The inclusion of voting and delegation right off the bat means that follow NFTs have the built-in capability to create a spontaneous DAO around any profile. Furthermore, holding follow NFTs allows followers to collect
publications from the profile they are following (except mirrors, which are equivalent to shares in Web2 social media, and require following the original publishing profile to collect).
Collects
Collecting works in a modular fashion as well, every publication (except mirrors) requires a Collect Module
to be selected and initialized. This module, similarly to follow modules, can contain any arbitrary logic to be executed upon collects. Successful collects result in a new, unique NFT being minted, essentially as a saved copy of the original publication. There is one deployed collect NFT contract per publication, and it's deployed upon the first successful collect.
When a mirror is collected, what happens behind the scenes is the original, mirrored publication is collected, and the mirror publisher's profile ID is passed as a "referrer." This allows neat functionality where collect modules that incur a fee can, for instance, reward referrals. Note that the Collected
event, which is emitted upon collection, indexes the profile and publication directly being passed, which, in case of a mirror, is different than the actual original publication getting collected (which is emitted unindexed).

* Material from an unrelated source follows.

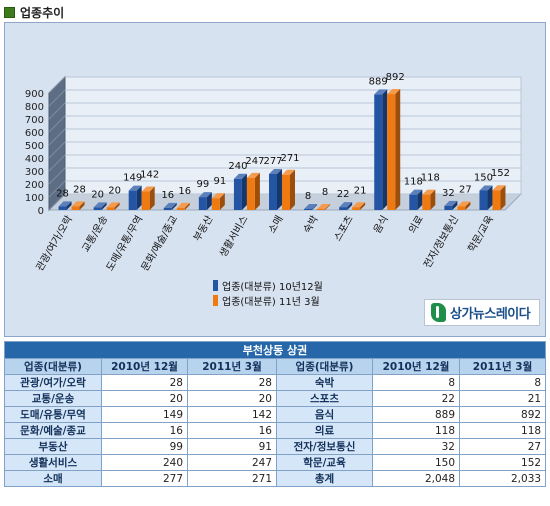 The height and width of the screenshot is (506, 550). Describe the element at coordinates (41, 212) in the screenshot. I see `y-tick-label: 0` at that location.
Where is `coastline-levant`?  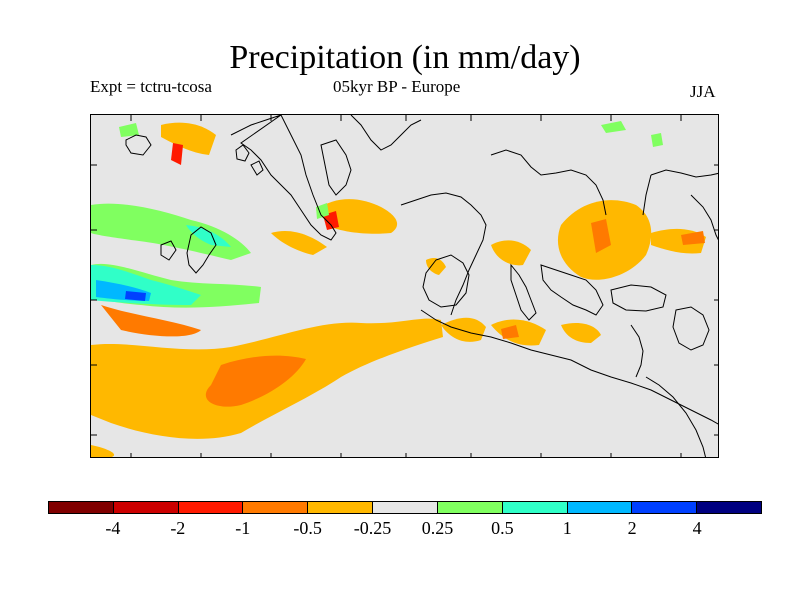 coastline-levant is located at coordinates (637, 351).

Alright, that was a mouthful! Let's move on to more specific details about Lens's core principle: Modularity.
Lens Modularity
Stepping back for a moment, the core concept behind modules is to allow as much freedom as possible to the community to come up with new, innovative interaction mechanisms between social graph participants. For security purposes, this is achieved by including a whitelisted list of modules controlled by governance.
To recap, the Lens Protocol has three types of modules:
Follow Modules
contain custom logic to be executed upon follow.Collect Modules
contain custom logic to be executed upon collect. Typically, these modules include at least a check that the collector is a follower.Reference Modules
contain custom logic to be executed upon comment and mirror. These modules can be used to limit who is able to comment and interact with a profile.

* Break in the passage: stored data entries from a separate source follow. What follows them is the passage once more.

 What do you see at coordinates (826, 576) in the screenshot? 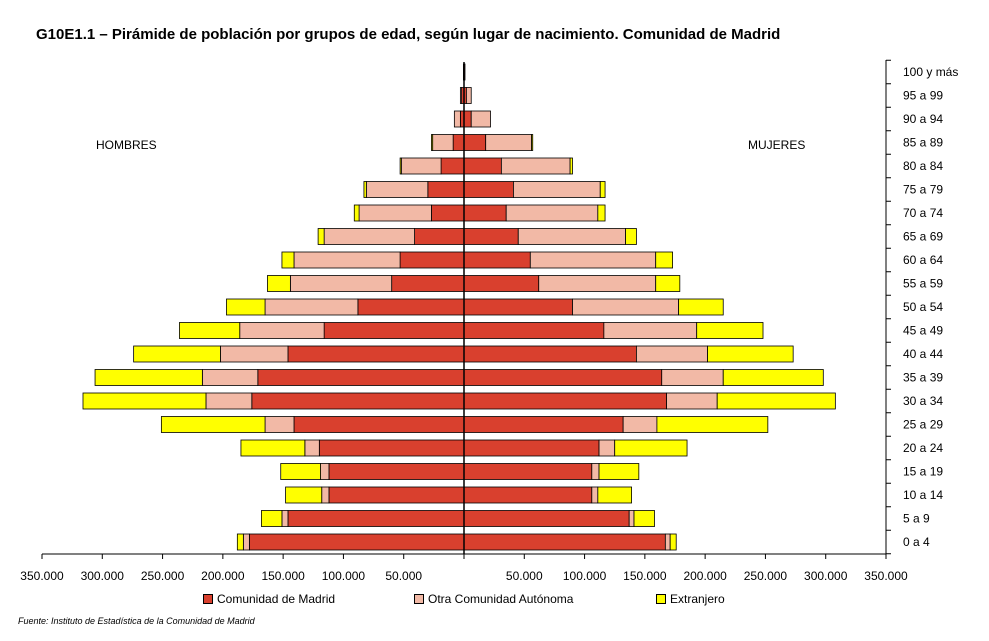
I see `x-tick-label-13: 300.000` at bounding box center [826, 576].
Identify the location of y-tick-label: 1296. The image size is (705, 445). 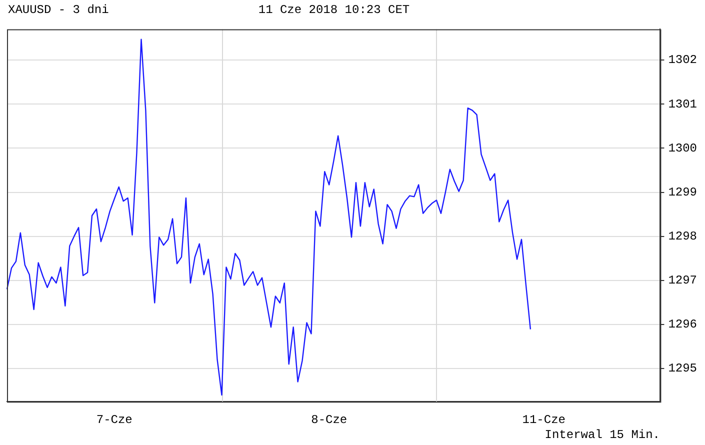
(683, 325).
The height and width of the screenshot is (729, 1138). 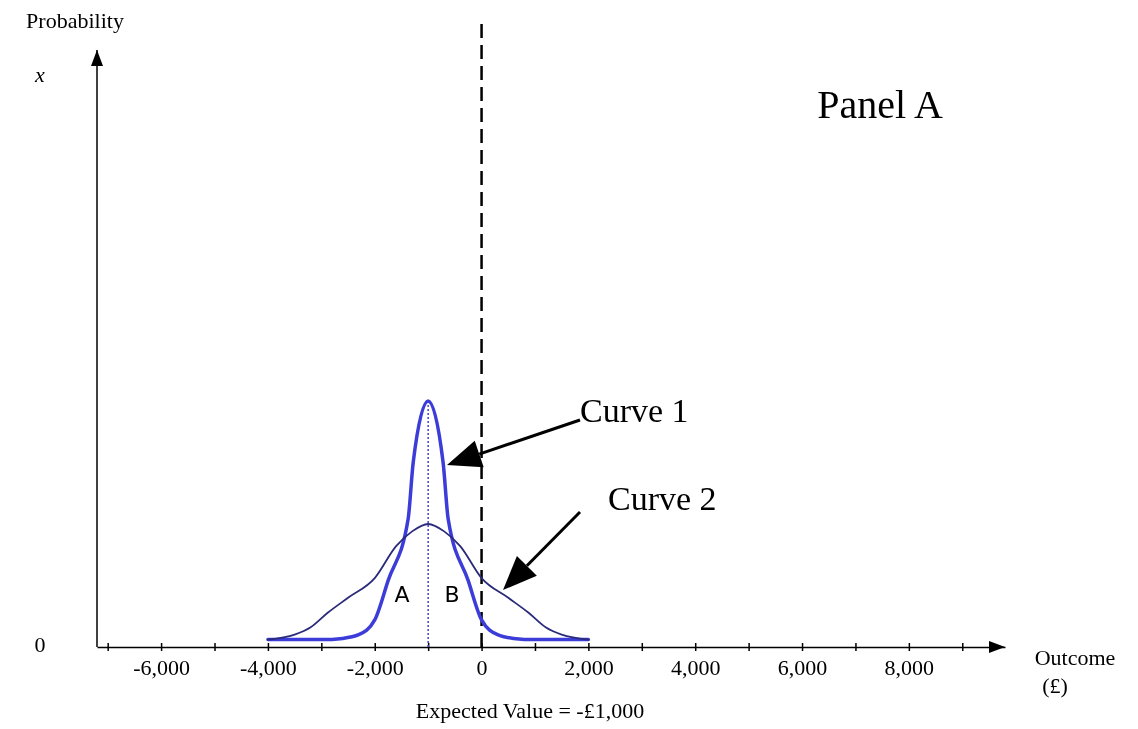 I want to click on x-tick-label: 0, so click(x=482, y=667).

Note that collect and reference modules should not assume that a publication cannot be re-initialized, and thus should include front-running protection as a security measure if needed, as if the publication data was not static. This is even more prominent in follow modules, where it can absolutely be changed for a given profile.
Lastly, there is also a ModuleGlobals
contract which acts as a central data provider for modules. It is controlled by a specific governance address which can be set to a different executor compared to the Hub's governance. It's expected that modules will fetch dynamically changing data, such as the module globals governance address, the treasury address, the treasury fee as well as a list of whitelisted currencies.
Upgradeability
This iteration of the Lens Protocol implements a transparent upgradeable proxy for the central hub to be controlled by governance. There are no other aspects of the protocol that are upgradeable. In an ideal world, the hub will not require upgrades due to the system's inherent modularity and openness, upgradeability is there only to implement new, breaking changes that would be impossible, or unreasonable to implement otherwise.
This does come with a few caveats, for instance, the ModuleGlobals
contract implements a currency whitelist, but it is not upgradeable, so the "removal" of a currency whitelist in a module would require a specific new module that does not query the ModuleGlobals
contract for whitelisted currencies.